Bring a healthy snack to eat before testing sessions, or have parents sign up to provide snacks. Unfortunately a lot of our students come to school hungry, either from not eating breakfast at all, not eaten enough for breakfast or having eaten so early that what they did eat has already been used up. When tummies are rumbly, minds aren’t thinking. Providing a healthy snack before each testing session that consists of protein and carbs will help students focus on the task at hand.

Approach your class with positive energy. Even if your job is riding on these test scores, don’t pass that adult issue over to your CHILDREN. Remember, your students are not your equivalent. Be positive, encouraging and as stress free as possible. Kids pick up on even the smallest nuances of stress and pressure.

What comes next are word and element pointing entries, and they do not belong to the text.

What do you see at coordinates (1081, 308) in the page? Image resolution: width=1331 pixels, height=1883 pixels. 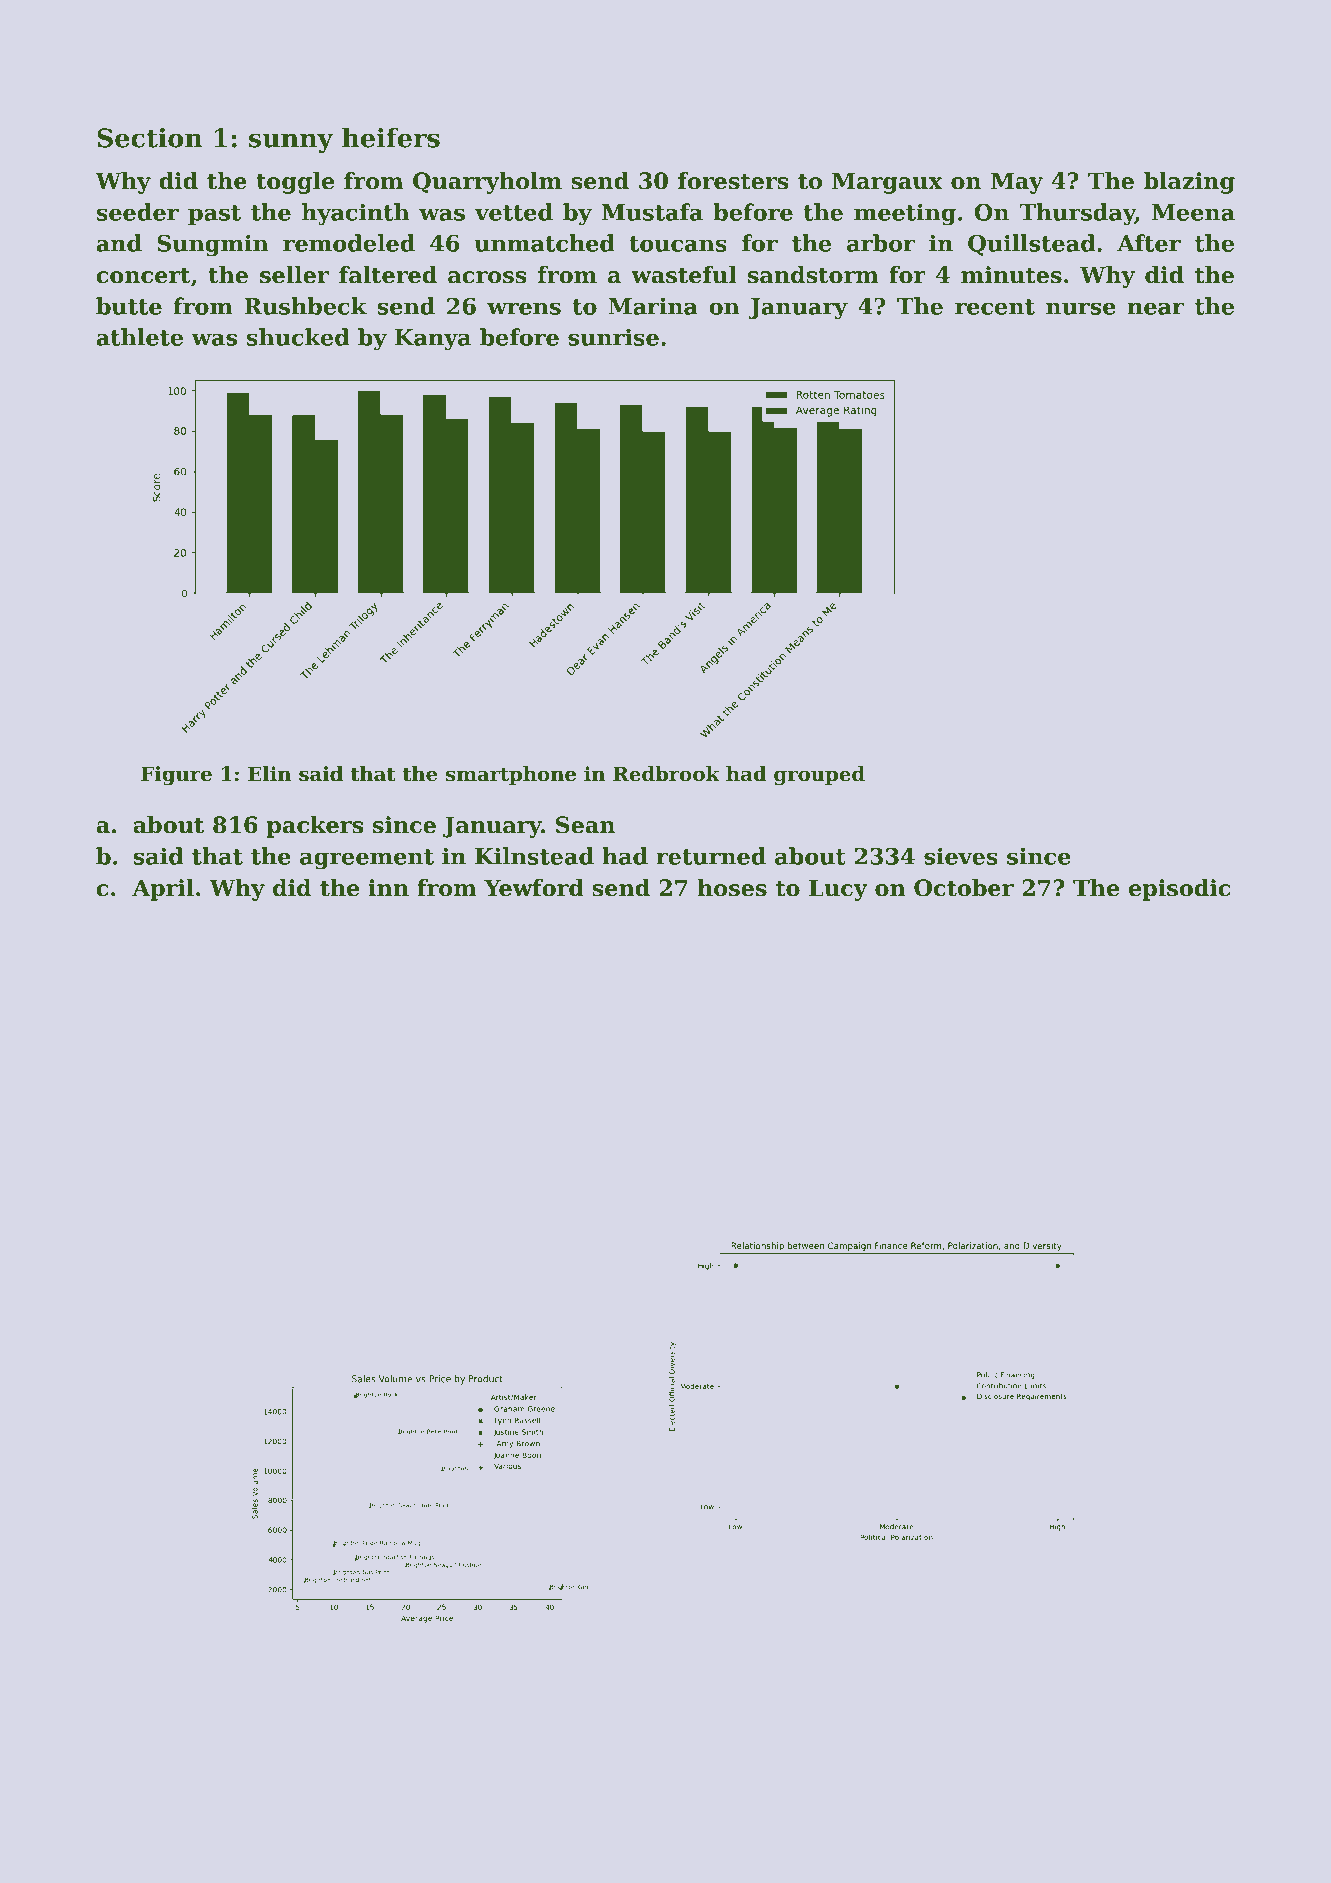 I see `nurse` at bounding box center [1081, 308].
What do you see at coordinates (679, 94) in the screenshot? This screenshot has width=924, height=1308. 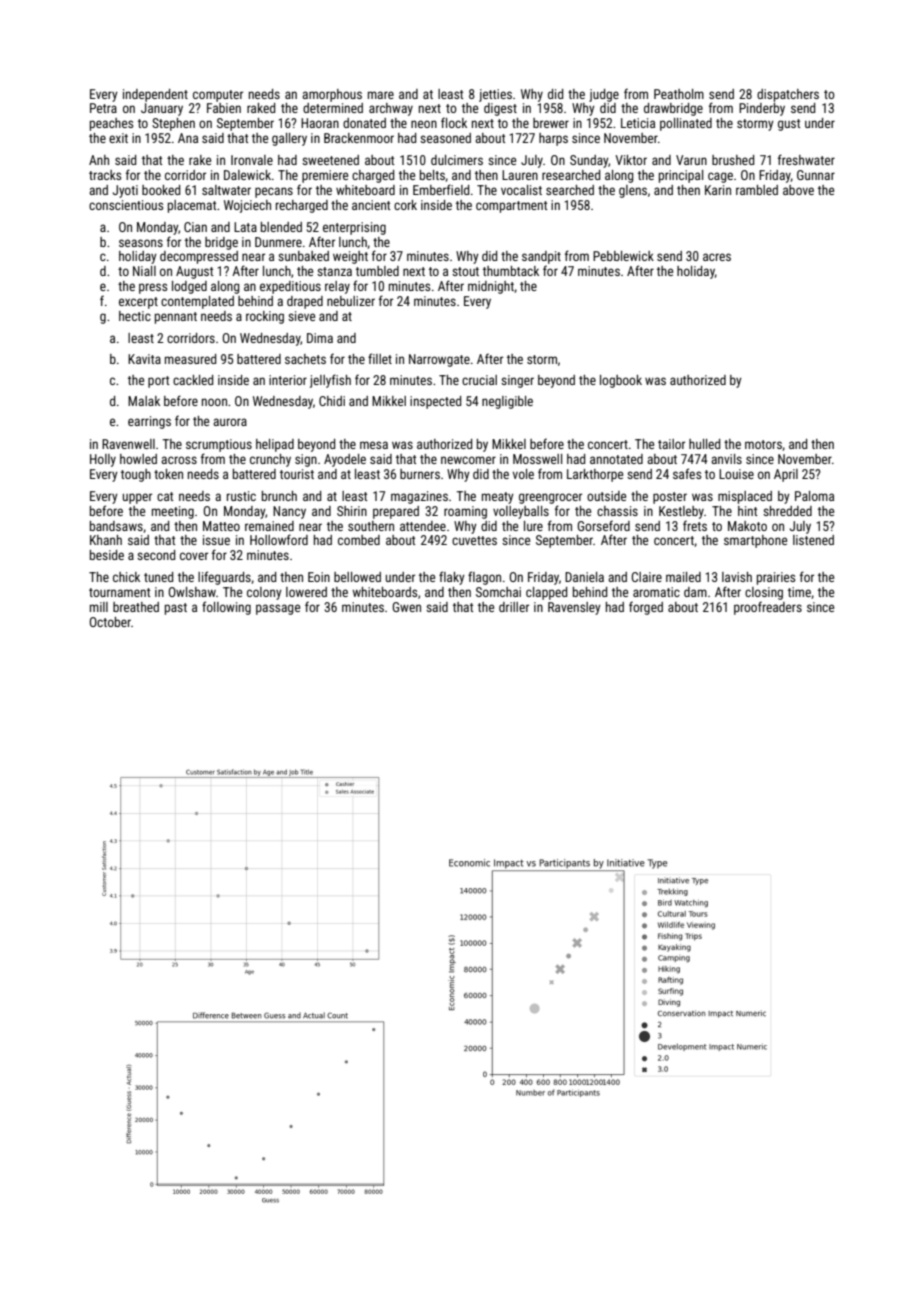 I see `Peatholm` at bounding box center [679, 94].
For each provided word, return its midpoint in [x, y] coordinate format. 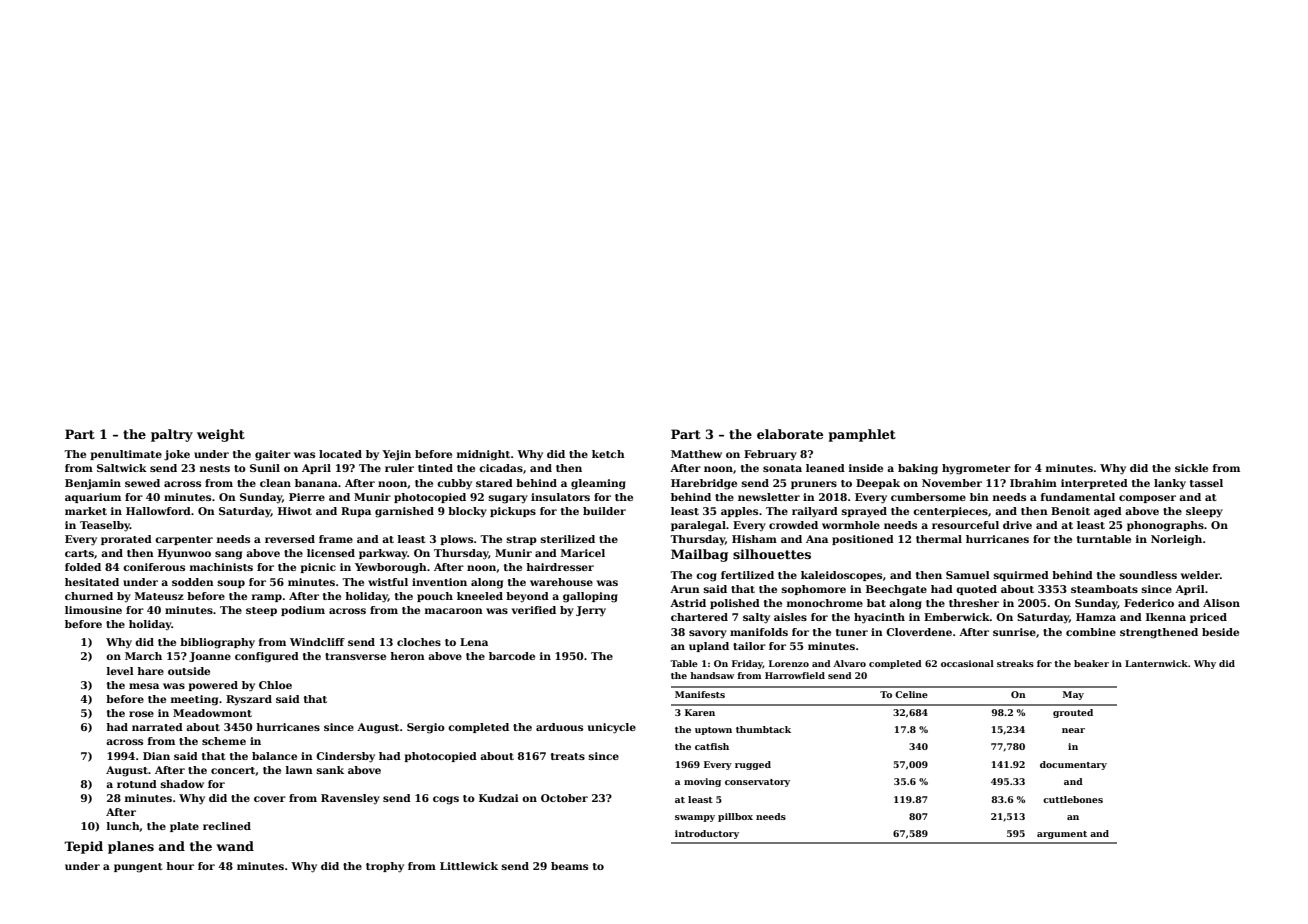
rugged [753, 765]
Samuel [968, 575]
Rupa [356, 512]
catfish [712, 746]
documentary [1073, 765]
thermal [939, 539]
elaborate [790, 434]
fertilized [747, 575]
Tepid [83, 847]
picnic [318, 568]
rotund [137, 784]
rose [141, 714]
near [1073, 730]
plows [456, 540]
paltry [172, 435]
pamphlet [862, 435]
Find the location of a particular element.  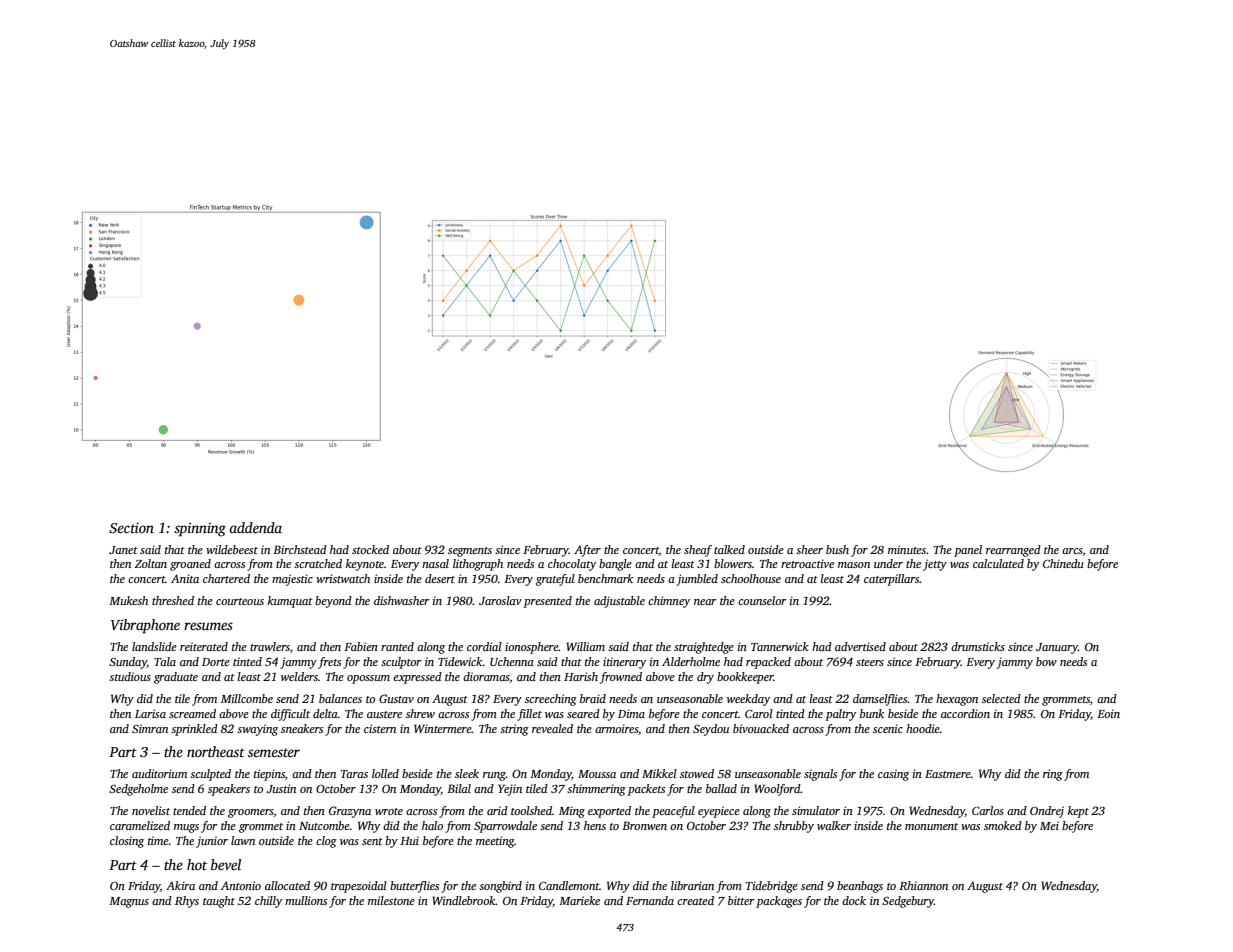

chimney is located at coordinates (669, 602).
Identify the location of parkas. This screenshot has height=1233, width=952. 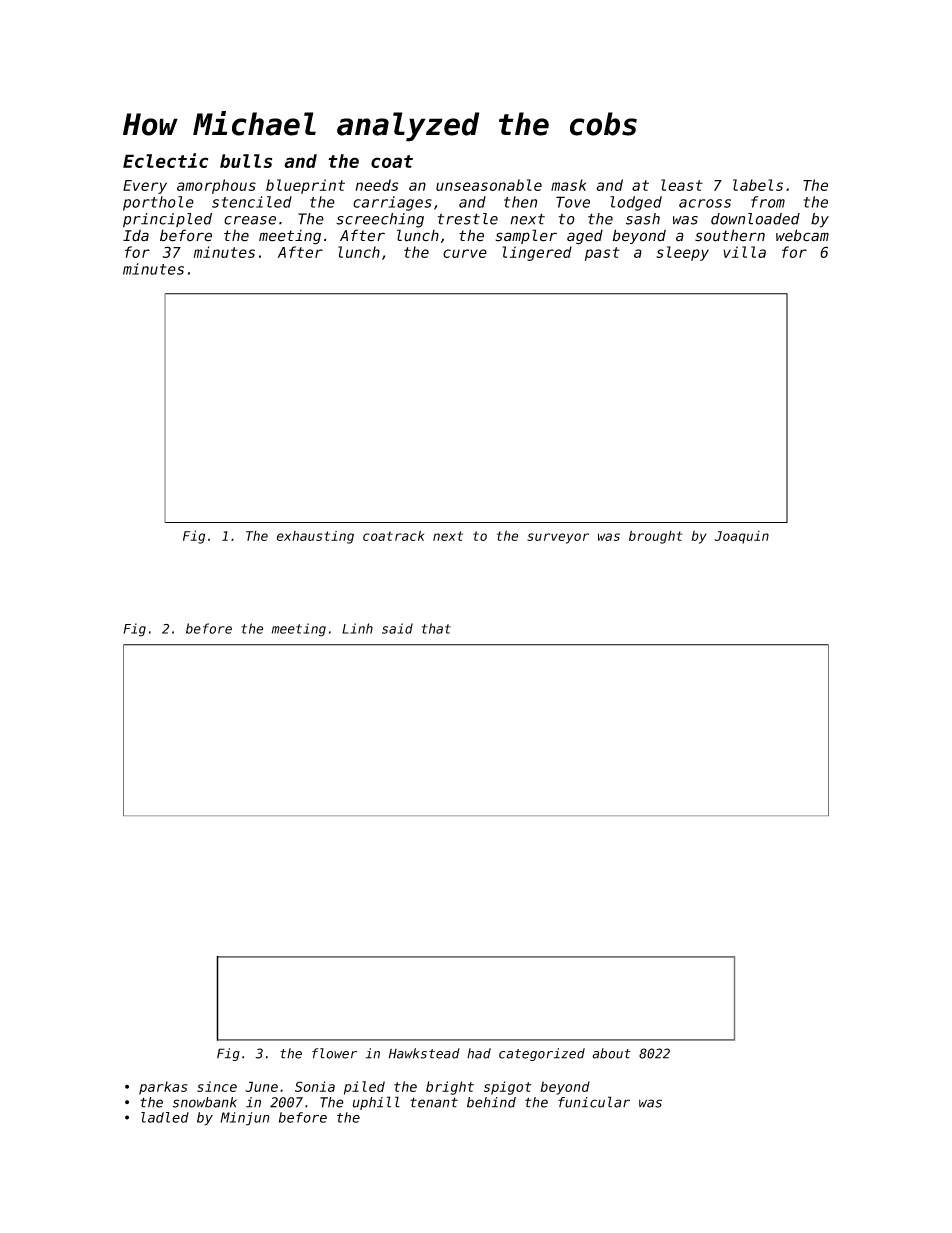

If at all possible, try to test kids, especially young students, in the morning. Younger students are usually much more ‘fresh’ and focused in the mornings as compared to the afternoons. If test session times can’t be adjusted and students must be tested in the afternoons, have a quiet reading time or some other activity to help students calm their bodies and minds before testing, especially if they are coming in from recess.

Don’t allow your personal life to carry over to your students’ class time. This goes for everyday, not just during testing sessions. We all have outside ‘stuff’ going on in our lives, whether financial issues, illnesses, the stress of managing administration, the list goes on and on. However, try to figure out a way to release your stress without it affecting your students. Testing sessions are stressful for us in and of themselves. But once again, stress will always affect your students in a negative way. Don’t set them up for failure.